Iris Anna Regn, L.A. County Arts Commission’s Civic Art Project Manager, gives LA Forum the scoop on their initiative titled “Part of the Solution: Yes to ADUs.” LA Forum will co-sponsor a related panel discussion and exhibition this Thursday, May 24th, in which practitioners discuss the project’s innovative proposals and the technicalities behind building ADUs in the city.
For those who aren’t familiar, please tell us about the ADU competition, and give us a little background on your involvement in orchestrating the competition.
For almost a year I have been consulting as a Civic Art Project Manager with the Los Angeles County Arts Commission. Civic Art at the Commission is defined broadly and includes capital and temporary projects, as well as social practice artwork, depending on what serves the specific situation in this 4,000 square mile community the best.
Our goal is to support the development of second dwelling units, also called accessory dwelling units, ADUs. In this, we are including the creative sector as “creative strategists,” and capturing their work as both an inspiration and resource for thinking about ADUs.
The project is one of L.A. County’s Homeless Initiative program strategies to increase affordable housing. Our partners in this are the Community Development Commission and the Department of Regional Planning. This Initiative Program is made possible through Measure H funds (Measure H, if you remember, was the L.A. County ballot measure that will generate $355 million annually for services and programs to prevent and combat homelessness in the County, and was approved in last year’s election).
For you, what was the most surprising thing that has come from the competition entries, or from out of the conversations you’ve had around the entries while conducting the juried discussions through the process?
In the research into designing the competition brief, we discussed challenges such as affordability in construction means and methods, shared space, what design excellence or sustainability might mean for the design of an ADU, along with adaptability to the varied site configurations of single family dwellings in the County.

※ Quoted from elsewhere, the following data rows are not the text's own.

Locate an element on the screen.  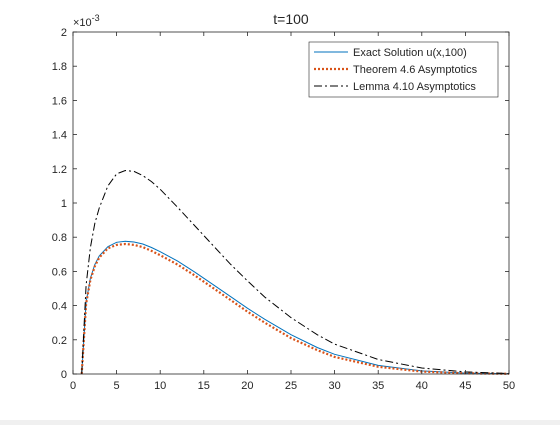
y-tick-label: 0.4 is located at coordinates (60, 307).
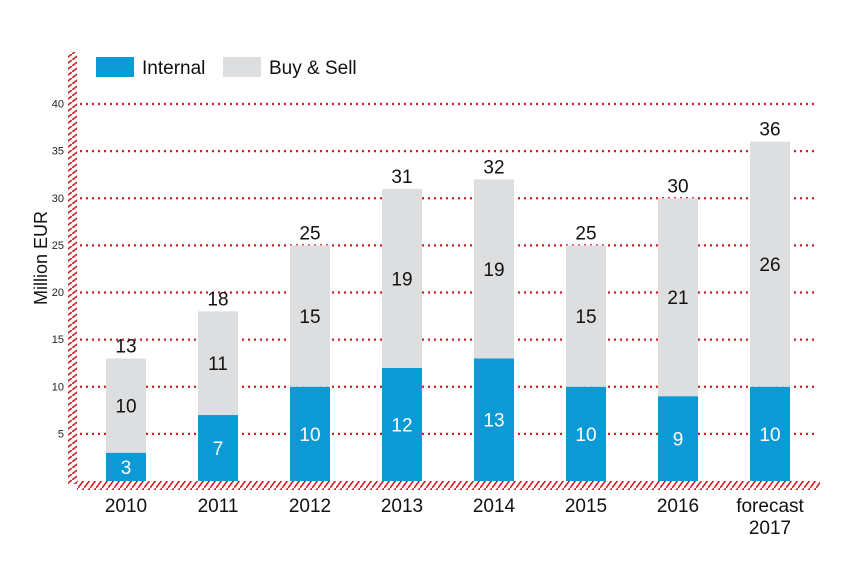  I want to click on y-tick-label: 35, so click(58, 152).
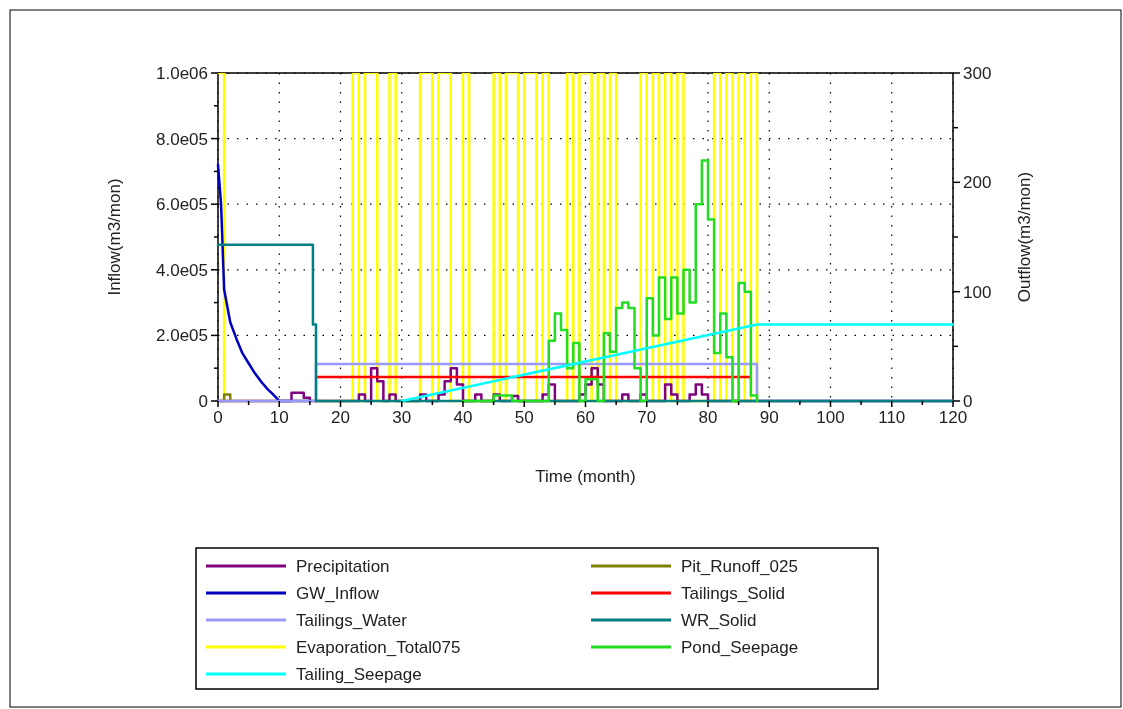  I want to click on legend-label: GW_Inflow, so click(338, 593).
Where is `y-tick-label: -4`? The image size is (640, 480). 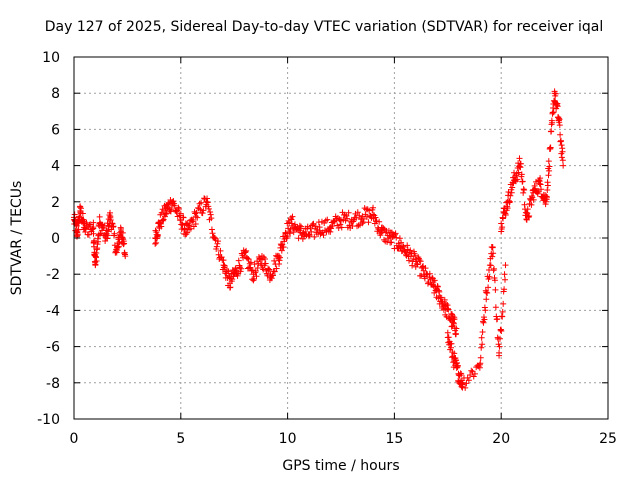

Many of the conversations around the design submissions, however, enlarged the issue of adaptability to also include different kinds of change over time for homeowners and their neighborhoods.
What do you want every designer reading this to understand about ADUs and their potential for changing L.A.’s residential landscape, either in terms of design, financing, or how we all live together in the city?
These small owner-initiated dwellings can contribute to preserving communities by replacing displacement as the main response to increasing housing costs. ADUs are a new building typology that involves a particularly holistic way of thinking about sustainability and the relationship to existing residences and shared green space, which is very exciting from a design point of view. Sometimes design and architecture can seem removed from policy but they actually work best together.
Photo courtesy of L.A. County Arts Commission.